Two nights ago I had a horrible dream. My subconscious swirled with darkness and despair as I spun around being chased by biting insects. I was in a dark place with shallow puddles of water, almost like a sewer. My husband (ex?) was there in some capacity, although I cannot remember what exactly his role was.
I had been ruminating on whether to leave Saudi Arabia on a final exit, to leave my options open to returning or simply leaving on an exit/re-entry and burning my options here to the ground. A voice kept repeating the name of the employer for which I had considered returning. My soul was weighed into this dream and I had difficulty returning from it. I was completely shaken and disturbed by this dream. I retrieved my husband from the living room so he could lay with me until I fell asleep. I was feeling very vulnerable and scared and I was so terrified by the dream; I told him I would decide to burn down the bridge for the job as opposed burning down the bridge to him.
In situations like these, we can only do our best to make decisions with the information we are provided at the time. Everything changed for me when I was contacted that morning by an old friend. This friend had known me since I arrived in Riyadh and we had lost touch since I had moved away. They were visiting Riyadh and wanted to meet up for a walk. I decided to take the sign of someone suddenly returning to my life as an opportunity, so I met them in the Diplomat Quarter for a walk. They had some trouble getting into the DQ because of the new security protocols so it was well over an hour before we started walking. As I started to explain my situation, my friend was overcome with emotion. The words that were spoken to me were a shock of perspective.
“I still cannot believe you are still in the same situation you were in exactly three years ago.”
I realized then and there that three entire years of my life were spent in an emotionally unfulfilling relationship. Although this was partially due to circumstances, it is completely unacceptable.
In a remarkably succinct occurrence of fate, the ex-husband stumbled across the “I’m in Love with the Driver” series. The very pages that had served to save me from my pain, illicit desires, and overwhelming grief had been called to serve an even higher purpose. Confronting me this morning with accusations of infidelity, homosexuality, Satanism, and probably even veganism; he illustrated perfectly how little he knew about my life in general.
Instead of playing into the drama, I simply responded with, “I’m done.”
I am done fighting for the sake of fighting.
I am done with sacrificing my very essence.
I am done with separate lives and dreams.
I am done here without happiness.
I am done here alone.
I am done here.
I am done.
I don’t know if any of you have ever tried to seriously leave your Saudi, but be prepared for an emotional war. Men that were cold and distant will suddenly become affectionate and loving husbands. Sub7an’Allah! Why would you ever want to leave them?
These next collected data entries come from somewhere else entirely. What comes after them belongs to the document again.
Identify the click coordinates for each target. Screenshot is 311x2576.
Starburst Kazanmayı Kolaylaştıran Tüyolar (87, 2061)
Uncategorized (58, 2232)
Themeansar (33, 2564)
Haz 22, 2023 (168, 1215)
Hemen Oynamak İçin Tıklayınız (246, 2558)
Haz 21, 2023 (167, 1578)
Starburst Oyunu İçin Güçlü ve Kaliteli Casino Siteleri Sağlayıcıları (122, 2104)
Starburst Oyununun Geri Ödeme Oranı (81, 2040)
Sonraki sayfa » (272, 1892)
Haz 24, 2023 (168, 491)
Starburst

I truly cannot take the back and forth and want to flee the country. However, I want to leave with a clean slate so I can come back on a work visa if I shall desire.
Why in the world couldn’t he care so much about my well-being before I had reached the end of my rope?
Despite my warnings, pleadings, and clear ultimatums; he did absolutely nothing until I pushed for the divorce and final exit.
I actually heard this statement this morning from the man who refused to discuss every single problem in our marriage, including our fertility issues:
“You know if you go on a final exit and come back on a work visa; our kids won’t have the nationality.”
Why would he assume that I would still be married/involved with him?
Even if I did stay with him, we had tried for two years to have children…and since he refuses to discuss it or go to the doctor…where are these children going to appear from?
Am I missing something here?
Perhaps I am extremely pessimistic and bitter, but it seems like a low blow to me. An emotional bullet meant to weaken my resolve, not an actual concern.
However, I have been told that cognitive processes are hindered by elevated levels of stress and that definitely applies to this situation.